Equality

‘Gender intelligence’ introduced to Halifax

Business consultant gets banks thinking about how customer service affects women

Canadian finance consultant Joanne Thomas Yaccato visited Halifax last week to speak at the Centre for Women in Business’s International Women’s Day
Canadian finance consultant Joanne Thomas Yaccato visited Halifax last week to speak at the Centre for Women in Business’s International Women’s Day   Chelsea Rozansky

Canadian finance consultant Joanne Thomas Yaccato is remodeling banks worldwide to cater to female entrepreneurs using a strategy called gender intelligence.

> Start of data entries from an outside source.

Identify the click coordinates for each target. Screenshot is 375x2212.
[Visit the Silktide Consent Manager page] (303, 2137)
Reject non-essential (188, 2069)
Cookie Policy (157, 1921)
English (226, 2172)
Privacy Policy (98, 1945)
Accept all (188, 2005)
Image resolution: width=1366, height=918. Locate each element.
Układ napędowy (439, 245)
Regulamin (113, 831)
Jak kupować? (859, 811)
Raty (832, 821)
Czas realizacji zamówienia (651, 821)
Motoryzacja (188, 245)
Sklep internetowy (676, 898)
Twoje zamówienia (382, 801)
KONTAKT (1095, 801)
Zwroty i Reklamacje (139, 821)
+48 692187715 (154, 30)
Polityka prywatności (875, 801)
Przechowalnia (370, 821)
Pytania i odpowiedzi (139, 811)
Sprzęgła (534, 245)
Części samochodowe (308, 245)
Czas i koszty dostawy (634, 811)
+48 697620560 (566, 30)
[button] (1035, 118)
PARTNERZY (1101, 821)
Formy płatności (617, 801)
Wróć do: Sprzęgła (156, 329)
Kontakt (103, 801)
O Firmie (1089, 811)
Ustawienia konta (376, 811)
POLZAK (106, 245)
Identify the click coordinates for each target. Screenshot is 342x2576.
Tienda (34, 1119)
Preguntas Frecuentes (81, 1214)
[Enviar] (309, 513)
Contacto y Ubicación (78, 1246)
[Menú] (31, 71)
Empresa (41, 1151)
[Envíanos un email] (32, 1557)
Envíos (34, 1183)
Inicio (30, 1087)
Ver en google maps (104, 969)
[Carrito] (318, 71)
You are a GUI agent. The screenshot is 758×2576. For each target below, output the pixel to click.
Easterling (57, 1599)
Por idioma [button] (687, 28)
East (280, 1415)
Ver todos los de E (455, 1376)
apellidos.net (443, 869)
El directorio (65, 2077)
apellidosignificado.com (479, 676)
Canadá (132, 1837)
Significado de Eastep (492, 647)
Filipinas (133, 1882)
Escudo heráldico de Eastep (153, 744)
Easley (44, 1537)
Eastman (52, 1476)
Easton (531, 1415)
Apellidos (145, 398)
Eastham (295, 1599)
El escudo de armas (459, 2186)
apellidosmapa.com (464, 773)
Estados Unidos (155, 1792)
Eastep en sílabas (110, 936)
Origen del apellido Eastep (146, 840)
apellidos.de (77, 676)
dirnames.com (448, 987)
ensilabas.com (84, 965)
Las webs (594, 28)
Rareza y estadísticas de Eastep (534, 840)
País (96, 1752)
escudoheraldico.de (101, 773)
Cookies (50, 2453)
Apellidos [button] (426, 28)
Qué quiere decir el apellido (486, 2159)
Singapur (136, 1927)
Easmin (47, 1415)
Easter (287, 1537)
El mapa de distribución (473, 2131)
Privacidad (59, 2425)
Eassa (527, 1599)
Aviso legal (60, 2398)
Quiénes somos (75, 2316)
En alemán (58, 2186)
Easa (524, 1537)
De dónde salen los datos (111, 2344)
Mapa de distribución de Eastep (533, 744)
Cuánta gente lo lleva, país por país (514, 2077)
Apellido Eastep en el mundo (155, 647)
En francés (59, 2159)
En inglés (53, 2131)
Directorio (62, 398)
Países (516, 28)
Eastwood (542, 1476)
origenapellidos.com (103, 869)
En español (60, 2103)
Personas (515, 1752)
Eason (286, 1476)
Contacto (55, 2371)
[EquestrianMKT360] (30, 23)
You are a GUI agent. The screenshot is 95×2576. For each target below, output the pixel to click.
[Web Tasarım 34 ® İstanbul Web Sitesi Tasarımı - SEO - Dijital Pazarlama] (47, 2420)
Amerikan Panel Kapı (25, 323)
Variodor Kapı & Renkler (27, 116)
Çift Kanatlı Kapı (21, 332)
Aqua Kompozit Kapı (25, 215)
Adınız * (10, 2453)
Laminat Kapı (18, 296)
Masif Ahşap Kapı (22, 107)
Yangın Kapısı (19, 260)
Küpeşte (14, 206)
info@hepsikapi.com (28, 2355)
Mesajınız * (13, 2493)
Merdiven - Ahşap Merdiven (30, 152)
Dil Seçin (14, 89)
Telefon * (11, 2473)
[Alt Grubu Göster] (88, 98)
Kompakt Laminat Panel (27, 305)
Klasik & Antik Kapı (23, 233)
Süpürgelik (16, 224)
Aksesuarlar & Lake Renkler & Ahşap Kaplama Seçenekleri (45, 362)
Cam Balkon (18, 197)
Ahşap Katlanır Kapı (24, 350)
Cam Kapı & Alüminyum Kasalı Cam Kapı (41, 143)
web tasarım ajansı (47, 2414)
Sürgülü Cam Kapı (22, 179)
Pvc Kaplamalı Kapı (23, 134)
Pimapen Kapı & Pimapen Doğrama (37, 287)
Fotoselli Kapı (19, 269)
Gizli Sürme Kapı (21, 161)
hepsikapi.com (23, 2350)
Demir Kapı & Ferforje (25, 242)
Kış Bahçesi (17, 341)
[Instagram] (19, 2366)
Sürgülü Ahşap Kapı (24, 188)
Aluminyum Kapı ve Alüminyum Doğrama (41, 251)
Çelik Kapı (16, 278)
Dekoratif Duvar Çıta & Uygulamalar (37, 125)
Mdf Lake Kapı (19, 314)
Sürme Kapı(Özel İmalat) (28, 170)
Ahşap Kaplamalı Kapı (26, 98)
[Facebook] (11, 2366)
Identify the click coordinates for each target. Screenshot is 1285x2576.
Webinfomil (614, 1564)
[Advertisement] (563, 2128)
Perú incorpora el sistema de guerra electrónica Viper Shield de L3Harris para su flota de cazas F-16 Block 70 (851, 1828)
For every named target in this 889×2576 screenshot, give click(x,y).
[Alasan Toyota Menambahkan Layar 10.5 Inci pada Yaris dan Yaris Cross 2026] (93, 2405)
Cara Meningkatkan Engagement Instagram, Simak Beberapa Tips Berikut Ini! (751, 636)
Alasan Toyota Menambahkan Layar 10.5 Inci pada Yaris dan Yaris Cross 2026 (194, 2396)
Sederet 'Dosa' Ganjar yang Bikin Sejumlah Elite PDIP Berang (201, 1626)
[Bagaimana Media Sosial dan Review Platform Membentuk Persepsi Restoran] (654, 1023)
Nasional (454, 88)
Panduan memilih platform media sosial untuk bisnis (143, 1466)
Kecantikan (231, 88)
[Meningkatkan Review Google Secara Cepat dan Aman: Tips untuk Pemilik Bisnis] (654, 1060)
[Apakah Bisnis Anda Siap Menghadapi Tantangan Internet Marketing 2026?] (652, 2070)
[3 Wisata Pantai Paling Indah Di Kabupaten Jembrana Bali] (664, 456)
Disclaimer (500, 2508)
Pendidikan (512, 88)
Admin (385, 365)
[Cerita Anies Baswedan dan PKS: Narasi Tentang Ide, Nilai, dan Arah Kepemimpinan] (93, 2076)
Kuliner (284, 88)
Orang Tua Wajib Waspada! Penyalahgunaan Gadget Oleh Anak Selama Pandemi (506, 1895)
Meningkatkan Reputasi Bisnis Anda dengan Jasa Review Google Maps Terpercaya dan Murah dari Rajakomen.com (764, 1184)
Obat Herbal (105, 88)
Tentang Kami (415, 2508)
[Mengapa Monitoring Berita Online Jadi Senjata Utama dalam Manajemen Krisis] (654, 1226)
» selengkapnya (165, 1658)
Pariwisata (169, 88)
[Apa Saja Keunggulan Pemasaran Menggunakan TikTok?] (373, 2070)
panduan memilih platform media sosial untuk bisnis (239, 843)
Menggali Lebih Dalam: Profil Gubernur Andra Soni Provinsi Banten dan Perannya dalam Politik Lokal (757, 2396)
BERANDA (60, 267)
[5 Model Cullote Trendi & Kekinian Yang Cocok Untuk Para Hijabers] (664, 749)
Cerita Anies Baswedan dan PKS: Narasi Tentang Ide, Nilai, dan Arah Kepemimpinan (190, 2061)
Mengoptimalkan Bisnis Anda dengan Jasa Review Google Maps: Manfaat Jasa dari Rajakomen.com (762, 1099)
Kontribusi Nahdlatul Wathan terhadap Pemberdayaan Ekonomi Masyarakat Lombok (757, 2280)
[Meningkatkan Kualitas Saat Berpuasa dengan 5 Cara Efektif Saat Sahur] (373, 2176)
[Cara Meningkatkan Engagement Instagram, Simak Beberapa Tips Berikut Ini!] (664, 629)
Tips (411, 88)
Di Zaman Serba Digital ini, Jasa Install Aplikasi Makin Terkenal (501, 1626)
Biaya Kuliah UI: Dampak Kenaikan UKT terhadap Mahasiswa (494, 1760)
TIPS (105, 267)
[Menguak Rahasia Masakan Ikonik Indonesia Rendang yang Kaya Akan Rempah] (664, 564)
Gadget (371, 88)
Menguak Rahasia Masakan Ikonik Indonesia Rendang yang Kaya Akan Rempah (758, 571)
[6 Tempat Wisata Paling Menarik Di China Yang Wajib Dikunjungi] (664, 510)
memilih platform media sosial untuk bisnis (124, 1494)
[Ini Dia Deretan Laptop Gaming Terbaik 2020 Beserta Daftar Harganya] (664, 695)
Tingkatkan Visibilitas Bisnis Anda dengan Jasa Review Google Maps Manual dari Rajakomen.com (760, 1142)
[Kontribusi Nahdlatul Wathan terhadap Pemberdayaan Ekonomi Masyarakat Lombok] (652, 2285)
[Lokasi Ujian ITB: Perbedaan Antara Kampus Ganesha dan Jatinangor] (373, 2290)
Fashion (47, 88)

“The nutshell of it, of gender intelligence, is looking at absolutely everything you do that touches the customer, but consciously think about how it affects women,” Yaccato says.

Yaccato visited Halifax last week to give a speech at the Centre for Women in Business’s International Women’s Day Breakfast. Many attendees were entrepreneurs or aspiring entrepreneurs.

“I think I’d like to create a pathway or a niche for something that isn’t necessarily there,” says Allison Lord, a student at the University of King’s College who heard Yaccato speak.

Yaccato says the number of women entrepreneurs is growing.

“We’re seeing this huge increase of women globally flocking to entrepreneurship because the number one reason cited is personal autonomy,” she says. “They get to control their own destiny. Because they can’t anywhere else.”

Yaccato founded the Thomas Yaccato Group 10 years ago in Toronto. Her first customer was the Royal Bank of Canada.

Her company conducts a gender-based analysis of a bank’s business model as well as market research on female entrepreneurs in each country. Then, it provides a new business model that better equips the bank to lend loans to women.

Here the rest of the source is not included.